• [AIM OF THE EXERCISE]:
Lines from the entries below that hold "people" form the answer; copy all of them.

(Records contained in a dataset)
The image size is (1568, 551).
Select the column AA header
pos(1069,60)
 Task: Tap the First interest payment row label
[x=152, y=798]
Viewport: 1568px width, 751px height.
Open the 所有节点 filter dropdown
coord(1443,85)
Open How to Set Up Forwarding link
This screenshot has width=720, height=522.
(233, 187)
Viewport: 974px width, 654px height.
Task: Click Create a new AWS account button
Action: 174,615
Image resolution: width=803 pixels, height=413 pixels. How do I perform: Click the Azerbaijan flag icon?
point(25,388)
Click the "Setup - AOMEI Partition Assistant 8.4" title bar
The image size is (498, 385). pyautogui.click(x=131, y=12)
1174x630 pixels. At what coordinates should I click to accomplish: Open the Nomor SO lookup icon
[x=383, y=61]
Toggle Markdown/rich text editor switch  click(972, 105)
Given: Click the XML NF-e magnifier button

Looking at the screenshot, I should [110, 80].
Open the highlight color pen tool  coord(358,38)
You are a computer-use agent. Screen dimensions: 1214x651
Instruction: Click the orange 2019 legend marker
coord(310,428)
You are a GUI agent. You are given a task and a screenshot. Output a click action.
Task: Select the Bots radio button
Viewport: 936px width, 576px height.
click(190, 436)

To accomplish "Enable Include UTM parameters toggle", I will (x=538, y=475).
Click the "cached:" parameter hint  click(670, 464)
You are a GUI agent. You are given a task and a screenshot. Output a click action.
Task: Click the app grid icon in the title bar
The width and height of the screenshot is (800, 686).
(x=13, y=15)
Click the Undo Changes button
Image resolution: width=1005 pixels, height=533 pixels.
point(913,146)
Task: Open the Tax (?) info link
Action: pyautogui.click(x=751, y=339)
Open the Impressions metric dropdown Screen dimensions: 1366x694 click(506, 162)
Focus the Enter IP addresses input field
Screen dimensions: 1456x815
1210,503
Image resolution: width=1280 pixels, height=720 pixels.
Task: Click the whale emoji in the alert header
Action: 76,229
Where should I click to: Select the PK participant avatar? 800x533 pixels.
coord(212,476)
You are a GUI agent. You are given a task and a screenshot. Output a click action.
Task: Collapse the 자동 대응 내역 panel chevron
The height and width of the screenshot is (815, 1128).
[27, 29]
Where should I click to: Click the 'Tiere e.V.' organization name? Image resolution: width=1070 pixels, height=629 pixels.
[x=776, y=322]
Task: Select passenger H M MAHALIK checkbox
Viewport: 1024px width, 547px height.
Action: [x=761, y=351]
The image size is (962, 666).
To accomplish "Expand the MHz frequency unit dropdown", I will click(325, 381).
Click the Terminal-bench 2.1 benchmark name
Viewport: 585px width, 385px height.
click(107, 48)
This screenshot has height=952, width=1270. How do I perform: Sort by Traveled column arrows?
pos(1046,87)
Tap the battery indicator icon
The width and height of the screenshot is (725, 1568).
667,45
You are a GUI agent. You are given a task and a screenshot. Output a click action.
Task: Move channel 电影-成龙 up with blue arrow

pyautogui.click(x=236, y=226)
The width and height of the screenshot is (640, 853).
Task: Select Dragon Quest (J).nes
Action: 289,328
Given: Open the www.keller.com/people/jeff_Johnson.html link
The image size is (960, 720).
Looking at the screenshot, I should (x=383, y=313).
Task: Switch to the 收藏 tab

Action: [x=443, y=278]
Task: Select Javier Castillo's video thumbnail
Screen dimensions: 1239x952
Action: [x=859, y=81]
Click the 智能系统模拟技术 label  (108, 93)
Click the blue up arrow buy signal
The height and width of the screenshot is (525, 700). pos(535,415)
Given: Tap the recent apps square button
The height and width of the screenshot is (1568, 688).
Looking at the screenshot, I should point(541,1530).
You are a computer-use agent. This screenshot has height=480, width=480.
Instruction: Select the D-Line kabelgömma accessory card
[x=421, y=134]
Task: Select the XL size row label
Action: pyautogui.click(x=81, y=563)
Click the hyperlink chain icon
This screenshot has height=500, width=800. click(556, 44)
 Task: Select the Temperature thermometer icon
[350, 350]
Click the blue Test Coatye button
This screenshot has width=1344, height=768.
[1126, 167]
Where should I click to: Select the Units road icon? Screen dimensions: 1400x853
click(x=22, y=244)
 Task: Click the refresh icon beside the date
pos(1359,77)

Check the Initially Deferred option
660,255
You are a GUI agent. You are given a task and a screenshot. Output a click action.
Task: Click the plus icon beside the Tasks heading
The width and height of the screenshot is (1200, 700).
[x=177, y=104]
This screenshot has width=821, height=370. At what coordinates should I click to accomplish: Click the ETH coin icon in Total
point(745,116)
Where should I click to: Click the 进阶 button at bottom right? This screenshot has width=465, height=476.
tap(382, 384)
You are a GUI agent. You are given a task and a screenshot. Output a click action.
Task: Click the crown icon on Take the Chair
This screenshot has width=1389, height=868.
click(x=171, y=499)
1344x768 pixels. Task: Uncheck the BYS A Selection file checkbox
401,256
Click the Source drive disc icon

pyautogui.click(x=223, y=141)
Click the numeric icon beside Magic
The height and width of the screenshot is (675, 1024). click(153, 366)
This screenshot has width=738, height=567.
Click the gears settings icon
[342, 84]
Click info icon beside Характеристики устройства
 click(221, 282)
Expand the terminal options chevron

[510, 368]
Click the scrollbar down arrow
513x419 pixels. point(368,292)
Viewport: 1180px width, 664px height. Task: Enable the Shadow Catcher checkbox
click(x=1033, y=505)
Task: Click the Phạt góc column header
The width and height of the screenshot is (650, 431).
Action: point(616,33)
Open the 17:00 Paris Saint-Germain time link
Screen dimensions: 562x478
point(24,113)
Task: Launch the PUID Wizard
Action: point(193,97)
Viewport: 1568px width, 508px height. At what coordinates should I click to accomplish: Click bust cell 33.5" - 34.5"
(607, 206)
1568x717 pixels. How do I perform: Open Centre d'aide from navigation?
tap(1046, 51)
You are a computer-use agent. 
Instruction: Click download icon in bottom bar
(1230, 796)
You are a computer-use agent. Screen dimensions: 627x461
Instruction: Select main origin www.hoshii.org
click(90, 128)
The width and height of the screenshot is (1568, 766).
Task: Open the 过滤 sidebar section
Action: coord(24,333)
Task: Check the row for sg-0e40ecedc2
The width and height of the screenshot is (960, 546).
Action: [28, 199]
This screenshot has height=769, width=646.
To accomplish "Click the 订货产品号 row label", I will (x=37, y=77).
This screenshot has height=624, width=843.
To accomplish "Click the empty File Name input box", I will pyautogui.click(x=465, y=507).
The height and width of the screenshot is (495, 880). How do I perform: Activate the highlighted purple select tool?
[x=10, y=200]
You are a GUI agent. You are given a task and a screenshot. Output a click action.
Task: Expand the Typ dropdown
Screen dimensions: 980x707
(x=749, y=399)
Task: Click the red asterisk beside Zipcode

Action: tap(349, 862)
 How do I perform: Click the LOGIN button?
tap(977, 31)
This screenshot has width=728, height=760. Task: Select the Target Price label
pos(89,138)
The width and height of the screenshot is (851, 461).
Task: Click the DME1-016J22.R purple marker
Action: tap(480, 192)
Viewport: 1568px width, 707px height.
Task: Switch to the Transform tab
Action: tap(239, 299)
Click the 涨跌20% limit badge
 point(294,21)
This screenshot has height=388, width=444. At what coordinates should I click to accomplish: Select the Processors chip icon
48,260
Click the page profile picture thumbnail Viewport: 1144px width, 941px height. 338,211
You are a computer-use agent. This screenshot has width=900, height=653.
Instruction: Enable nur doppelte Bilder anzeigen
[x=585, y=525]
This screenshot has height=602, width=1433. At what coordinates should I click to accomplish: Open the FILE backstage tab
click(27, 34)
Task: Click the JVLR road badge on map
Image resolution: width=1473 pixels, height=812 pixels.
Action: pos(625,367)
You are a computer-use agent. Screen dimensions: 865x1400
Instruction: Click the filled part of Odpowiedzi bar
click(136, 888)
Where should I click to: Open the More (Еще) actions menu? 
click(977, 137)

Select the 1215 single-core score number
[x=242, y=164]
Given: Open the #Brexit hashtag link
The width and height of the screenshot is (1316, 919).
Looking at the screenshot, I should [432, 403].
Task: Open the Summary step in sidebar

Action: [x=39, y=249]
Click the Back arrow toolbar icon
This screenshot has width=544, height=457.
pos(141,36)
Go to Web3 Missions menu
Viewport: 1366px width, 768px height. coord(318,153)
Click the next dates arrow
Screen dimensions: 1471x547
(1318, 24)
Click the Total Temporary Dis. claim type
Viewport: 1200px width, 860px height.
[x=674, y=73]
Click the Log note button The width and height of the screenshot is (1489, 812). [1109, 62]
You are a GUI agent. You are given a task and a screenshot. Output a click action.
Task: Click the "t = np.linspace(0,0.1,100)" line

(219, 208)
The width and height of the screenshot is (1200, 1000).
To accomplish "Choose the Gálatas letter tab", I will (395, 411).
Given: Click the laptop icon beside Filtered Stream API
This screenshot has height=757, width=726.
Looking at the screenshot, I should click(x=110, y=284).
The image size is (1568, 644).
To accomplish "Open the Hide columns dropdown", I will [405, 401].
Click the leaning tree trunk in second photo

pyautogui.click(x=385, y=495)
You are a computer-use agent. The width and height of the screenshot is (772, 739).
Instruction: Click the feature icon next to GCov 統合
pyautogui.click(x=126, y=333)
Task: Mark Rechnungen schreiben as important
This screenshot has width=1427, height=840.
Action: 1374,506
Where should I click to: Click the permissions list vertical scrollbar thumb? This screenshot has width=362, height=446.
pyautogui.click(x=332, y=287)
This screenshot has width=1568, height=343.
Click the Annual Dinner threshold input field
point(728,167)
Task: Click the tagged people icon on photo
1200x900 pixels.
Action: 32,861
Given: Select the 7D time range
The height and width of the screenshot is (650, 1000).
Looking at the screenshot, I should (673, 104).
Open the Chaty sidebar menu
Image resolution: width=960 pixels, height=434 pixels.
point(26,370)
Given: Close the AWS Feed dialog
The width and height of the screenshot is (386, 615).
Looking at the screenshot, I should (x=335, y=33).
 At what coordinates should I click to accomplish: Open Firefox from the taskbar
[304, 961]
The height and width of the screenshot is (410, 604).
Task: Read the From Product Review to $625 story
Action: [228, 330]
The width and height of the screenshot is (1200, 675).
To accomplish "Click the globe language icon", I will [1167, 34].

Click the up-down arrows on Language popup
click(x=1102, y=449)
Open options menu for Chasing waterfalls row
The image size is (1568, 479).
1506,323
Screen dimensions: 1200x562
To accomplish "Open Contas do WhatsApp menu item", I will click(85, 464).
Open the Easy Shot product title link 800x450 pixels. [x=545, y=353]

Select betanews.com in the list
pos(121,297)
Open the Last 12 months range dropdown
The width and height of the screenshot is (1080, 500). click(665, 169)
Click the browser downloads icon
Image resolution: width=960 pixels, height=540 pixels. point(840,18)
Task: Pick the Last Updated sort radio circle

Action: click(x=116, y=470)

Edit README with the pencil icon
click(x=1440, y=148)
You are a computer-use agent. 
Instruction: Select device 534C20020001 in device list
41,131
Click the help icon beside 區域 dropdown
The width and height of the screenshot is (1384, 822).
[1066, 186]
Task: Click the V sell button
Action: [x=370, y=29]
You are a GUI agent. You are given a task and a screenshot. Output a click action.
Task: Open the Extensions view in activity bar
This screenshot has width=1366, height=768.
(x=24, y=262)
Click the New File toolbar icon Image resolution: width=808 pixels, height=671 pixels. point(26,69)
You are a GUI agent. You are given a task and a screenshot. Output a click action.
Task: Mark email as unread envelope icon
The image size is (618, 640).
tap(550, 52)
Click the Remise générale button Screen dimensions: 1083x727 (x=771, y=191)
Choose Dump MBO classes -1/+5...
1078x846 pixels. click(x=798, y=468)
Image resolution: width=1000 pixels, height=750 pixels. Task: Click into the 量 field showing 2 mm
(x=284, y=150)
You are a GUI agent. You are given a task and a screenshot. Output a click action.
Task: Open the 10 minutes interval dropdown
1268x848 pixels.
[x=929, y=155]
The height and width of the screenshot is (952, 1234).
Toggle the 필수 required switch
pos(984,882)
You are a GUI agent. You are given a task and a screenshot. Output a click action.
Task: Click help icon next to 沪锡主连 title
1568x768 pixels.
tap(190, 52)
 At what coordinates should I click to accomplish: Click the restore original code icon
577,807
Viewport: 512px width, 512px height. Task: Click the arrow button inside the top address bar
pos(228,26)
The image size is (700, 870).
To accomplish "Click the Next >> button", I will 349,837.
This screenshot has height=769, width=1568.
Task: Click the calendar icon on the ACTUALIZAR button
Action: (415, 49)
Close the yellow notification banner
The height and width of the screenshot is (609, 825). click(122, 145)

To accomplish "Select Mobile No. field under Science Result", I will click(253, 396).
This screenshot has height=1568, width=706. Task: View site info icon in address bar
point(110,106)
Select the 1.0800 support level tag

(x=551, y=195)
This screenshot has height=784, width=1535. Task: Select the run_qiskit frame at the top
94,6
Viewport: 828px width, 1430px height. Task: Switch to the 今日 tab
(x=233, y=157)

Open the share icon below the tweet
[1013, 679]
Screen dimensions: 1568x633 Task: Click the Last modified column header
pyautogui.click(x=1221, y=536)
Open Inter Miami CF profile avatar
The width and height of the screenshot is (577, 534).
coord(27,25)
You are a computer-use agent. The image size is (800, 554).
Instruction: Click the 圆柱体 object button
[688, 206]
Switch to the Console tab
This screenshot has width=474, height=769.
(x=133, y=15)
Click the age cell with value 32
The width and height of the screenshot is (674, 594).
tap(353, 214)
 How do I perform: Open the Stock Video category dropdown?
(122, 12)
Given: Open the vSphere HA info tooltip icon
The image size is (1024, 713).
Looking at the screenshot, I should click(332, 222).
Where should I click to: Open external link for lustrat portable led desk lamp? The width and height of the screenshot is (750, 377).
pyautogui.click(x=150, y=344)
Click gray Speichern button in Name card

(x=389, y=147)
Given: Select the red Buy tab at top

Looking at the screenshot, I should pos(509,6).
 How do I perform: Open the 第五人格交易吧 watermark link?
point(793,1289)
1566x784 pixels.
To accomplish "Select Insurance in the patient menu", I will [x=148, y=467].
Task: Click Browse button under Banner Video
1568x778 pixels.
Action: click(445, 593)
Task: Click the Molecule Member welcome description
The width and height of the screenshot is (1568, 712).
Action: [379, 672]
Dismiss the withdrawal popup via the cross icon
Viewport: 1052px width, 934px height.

• [TASK RESPONSE]:
Given: Open the www.keller.com/people/jeff_Johnson.html link
Task: Click the tagged people icon on photo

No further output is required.